18) Using your fabric scissors, cut carefully around the edge of the mask, just outside the stitches. You should now have a mask with a white front and black back.
19) Change the top thread in your machine to black. Using the same stitch you used in step 16, sew around the edges of the eye piece, and around the edges of the eye hole.*
*I didn’t do this, but in retrospect it might be wise to cut out the back layer of the eye hole before stitching around the hole’s edges. Otherwise you’re stitching around black on black, and it’s very hard to see where the edge is. If you don’t go this route, you’ll want to cut out the back layer of the eye hole once you’ve stitched around it.
20) Set the mask aside, go back to your template, and trace the teardrop onto a bit of HeatNBond and cut out the shape. Following the same step as for the eye pieces, iron it onto a piece of blue fleece, cut the teardrop out of the fleece, then peel off the HeatNBond backing and iron the teardrop to the mask.

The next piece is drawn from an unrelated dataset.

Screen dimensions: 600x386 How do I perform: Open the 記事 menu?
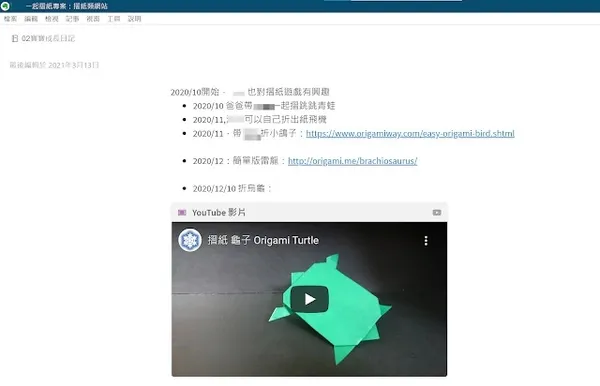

Put blue thread in your machine and sew the teardrop onto the mask using the back and forth stitch you chose in step 16.
21) To make the ears, do the same thing you did to create the basic mask: Trace two ear shapes onto the HeatNBond and cut them out. Place the HeatNBond onto a piece of black fleece, iron it in place and cut out the ear shapes. Peel off the white layer of the HeatNBond, place the ears onto another piece of black fleece and iron them in place, using the pressing cloth to protect the fleece. Then sew around the very outside edges of the ears using your back and forth stitch, and again using a straight stitch. Cut around the outside of the stitching, so you have two double-layered ear shapes.

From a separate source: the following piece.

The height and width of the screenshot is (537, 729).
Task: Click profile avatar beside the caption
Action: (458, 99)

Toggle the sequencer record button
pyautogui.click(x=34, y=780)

22) Pin the ears in place and sew around the bottom edge of the ears, using black thread. A simple straight stitch is fine for this.
23) Cut your length of ribbon in half. You’ll want two pieces long enough to go from your ears to the back of your head and tie easily in a bow. Fold one end of each piece over twice, hiding the raw edge, and sew it down.
24) Put white thread in the bobbin and black or white thread in the top of your machine. Fold the still-raw edge of one piece of ribbon over, and place it down on top of one corner of your mask, with the back of the mask facing up. Sew the ribbon in place. Repeat with the other piece of ribbon on the other side of the mask.
25) Pout. Life is sad.*
*Actually life is pretty damn awesome when you can parade around in a sad panda mask, but keep pouting. Perhaps people will offer you hugs and chocolate.
Other tips and tricks
To create a beak (as with the phoenix), you’ll create a double-layered triangle (the same way you created the panda’s ears), where one side of the triangle is as long as the area of the mask that curves over your nose. Then you’ll pin the edge of the triangle along that curved nose area and sew it in place.
To make the beak more pointed, pin the bottom edges together and sew along them for an inch or two.
You can also add beads or sequins or feathers or bits of ribbon or whatever else you can think of to the mask for added detail.
My brother came up with this fun a-symmetrical mask that can almost be worn either way up. Actually, fun isn’t quite the word. Freaky in a Sam Raimi meets hockey masks kind of way is more like it.
My mom designed another a-symmetrical mask, just going for fun and frill and choosing her colours based on which fleece colours I had the most of. She ultimately decided that it was a sea goddess sort of a mask, and added some colourful plastic fish beads dangling from one side, and a sailboat gliding along the top. Pretty funky. I told her she’ll have to host some kind of under-the-sea party now.